Climate Rush - Deeds Not Words

One woman, MP Keir Hardie’s secretary, was working inside the building and ran into the chamber where MPs were debating, shouting ‘leave off discussing the children’s question and give votes to women first’ before being forcibly evicted.

Climate Rush - Deeds Not Words

The three leaders were tried and fined for conduct likely to provoke a breach of the peace and sent to Holloway when they refused to pay their fines.

On 13th October 2008, the 100th anniversary of this Suffragette Rush, as I wrote, ‘women concerned with the lack of political action to tackle climate change organised and led a rally in Parliament Square, again calling for “men and women alike” to stand together.’
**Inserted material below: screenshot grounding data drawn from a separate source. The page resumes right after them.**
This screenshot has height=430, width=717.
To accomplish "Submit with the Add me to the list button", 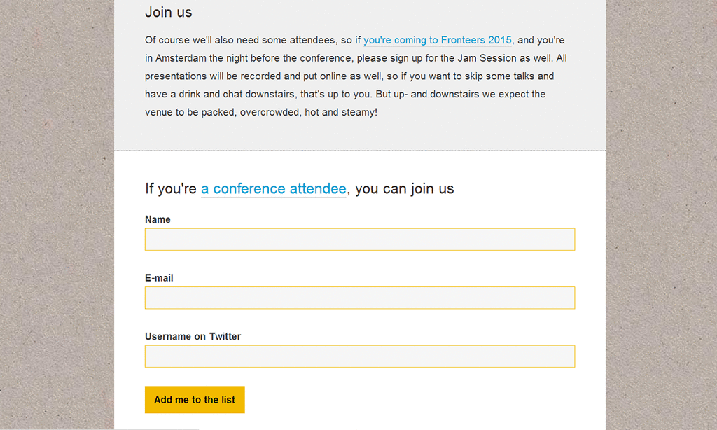I will click(195, 400).
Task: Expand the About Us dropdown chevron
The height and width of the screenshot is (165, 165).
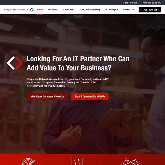Action: point(58,10)
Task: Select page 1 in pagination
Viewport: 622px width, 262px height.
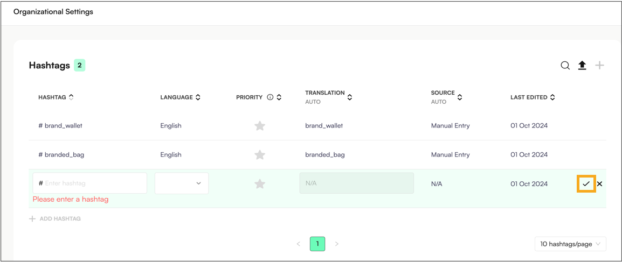Action: click(317, 244)
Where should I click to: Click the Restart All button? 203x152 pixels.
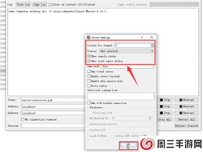coord(186,119)
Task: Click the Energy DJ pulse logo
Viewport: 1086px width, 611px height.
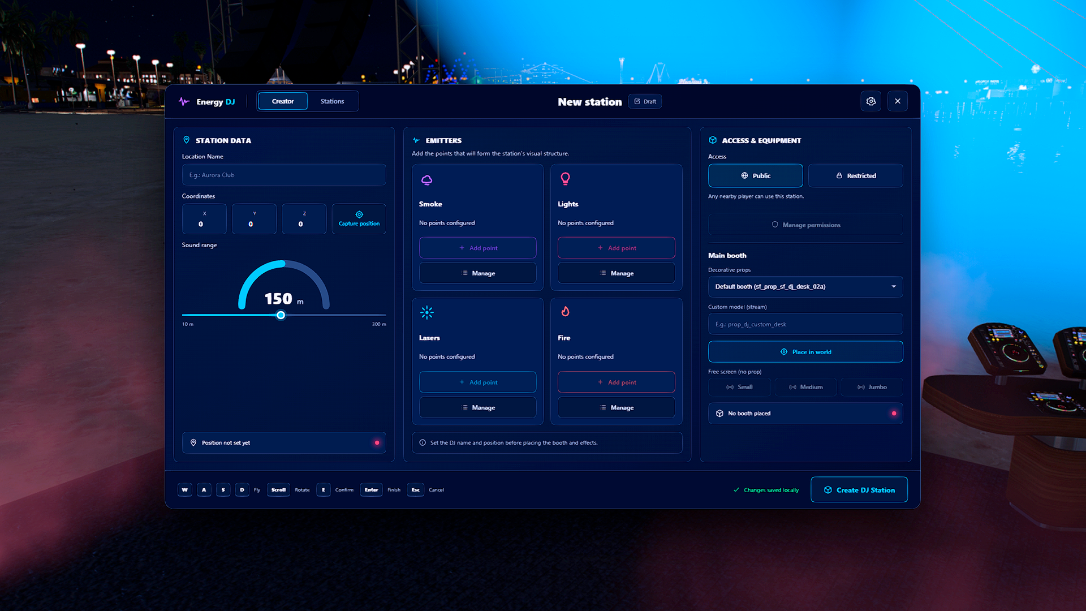Action: click(x=184, y=102)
They were making three key demands – “no airport expansion“, “no new coal-fired power stations” and “The creation of policy in line with the most recent climate science and research.”

So far the repeated demands by Heathrow to expand have been resisted, but only by continued protests and helped by financial problems. But expansion remained Tory policy and having ruled it out set up a biased inquiry to reinstate it. The new Labour government has already shown support for expansion at London City Airport and seems likely to support new proposals at Heathrow.

Although the last coal-fired power station closed a few weeks ago, we now have an even more polluting and environmentally damaging wood-fired power station at Drax, which ridiculously receives green subsidies which in 2020 amounted to £832 million as well as “exemptions for taxes on carbon emissions, estimated at savings of £358 million“.

And although successive governments had paid lip-service to “the most recent climate science and research“, their actions and actual policies continue to show any of the urgency that this requires.

On 13th October 2008, the event began with a rally in Parliament Square with rather fewer attending than in 1908, around a thousand including many wearing white and dressing in the styles of a century earlier.

As the final speech by Green Party MEP and leader Caroline Lucas ended, “most of the crowd, led by Tamsin Omond and friends, walked and ran across the road towards the main door into Parliament, chanting the Suffragette slogan ‘Deeds Not Words’. Police “made only a token attempt to stop them on their way, falling back to protect the door itself with several lines of police, and preventing any protesters entering the building.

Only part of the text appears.